An individual acting alone would not be able to subvert a security process or control.

B.
It enhances internal communications and the readiness of the organization to respond to
incidents.

C.
Security training personnel would have a better understanding of users knowledge of security
issues.

D.
It assists an organization in preventing damage from future incidents.

Explanation:
The primary benefits of employing an incident-handling capability
are containing and repairing damage from incidents and preventing
future damagE. Additional benefits related to establishing an incidenthandling
capability are:
Enhancement of the risk assessment process. An incidenthandling
capability will allow organizations to collect threat
data that may be useful in their risk assessment and safeguard
selection processes (e.g., in designing new systems). Statistics
on the numbers and types of incidents in the organization can
be used in the risk-assessment process as an indication of
vulnerabilities and threats.
Enhancement of internal communications and the readiness of
the organization to respond to any type of incident, not just
computer security incidents.
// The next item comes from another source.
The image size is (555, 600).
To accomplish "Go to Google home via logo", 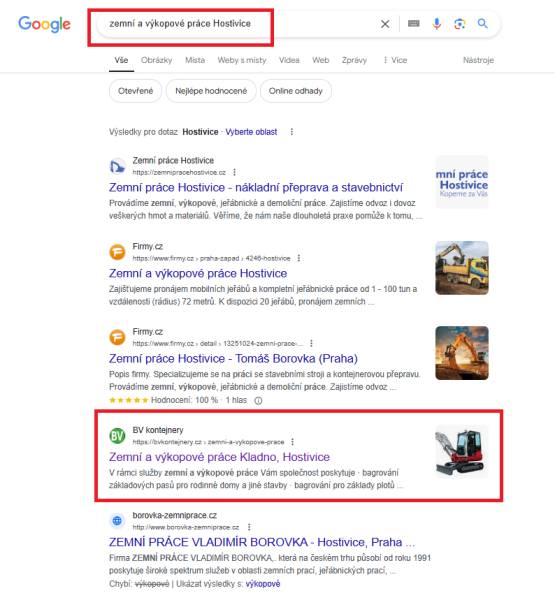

Internal communications will be
improved, management will be better organized to receive
communications, and contacts within public affairs, legal staff,
law enforcement, and other groups will have been preestablished.
Security training personnel will have a better understanding of
users knowledge of security issues. Trainers can use actual
incidents to vividly illustrate the importance of computer
security. Training that is based on current threats and controls
recommended by incident-handling staff provides users with

information more specifically directed to their current needs,
thereby reducing the risks to the organization from incidents.
*Answer “An individual acting alone would not be able to subvert a security process or control” is a
benefit of employing separation of duties controls.
Source: National Institute of Standards and Technology, An Introduction
to Computer Security: The NIST Handbook Special Publication 800-12.